AIM:
Copy out, word for word, the stretch of the items below from the line containing "You are a GUI" through the line containing "point(719,485)", including both of those lines.

ITEMS:
— Start —
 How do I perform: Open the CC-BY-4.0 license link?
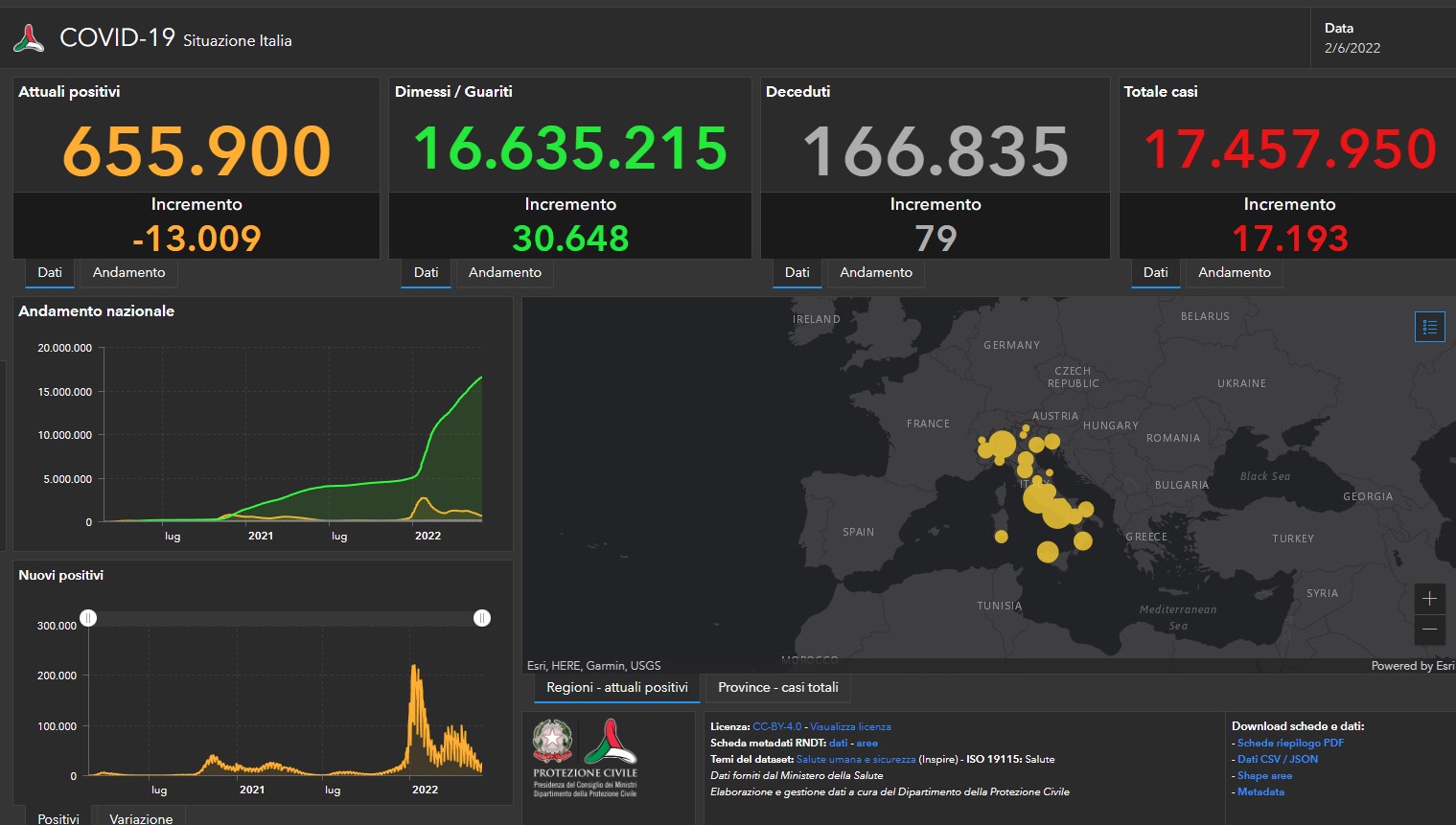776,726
— End —
— Start —
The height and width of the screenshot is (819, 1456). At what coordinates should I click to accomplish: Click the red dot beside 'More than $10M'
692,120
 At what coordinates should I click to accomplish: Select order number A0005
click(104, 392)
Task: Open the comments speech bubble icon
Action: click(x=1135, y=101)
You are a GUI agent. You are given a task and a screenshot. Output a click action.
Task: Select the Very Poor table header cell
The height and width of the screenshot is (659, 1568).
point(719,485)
— End —
SOLUTION FOR THIS TASK:
You are a GUI agent. You are given a task and a screenshot. Output a click action.
Task: Select the Very Poor table header cell
The height and width of the screenshot is (659, 1568).
point(719,485)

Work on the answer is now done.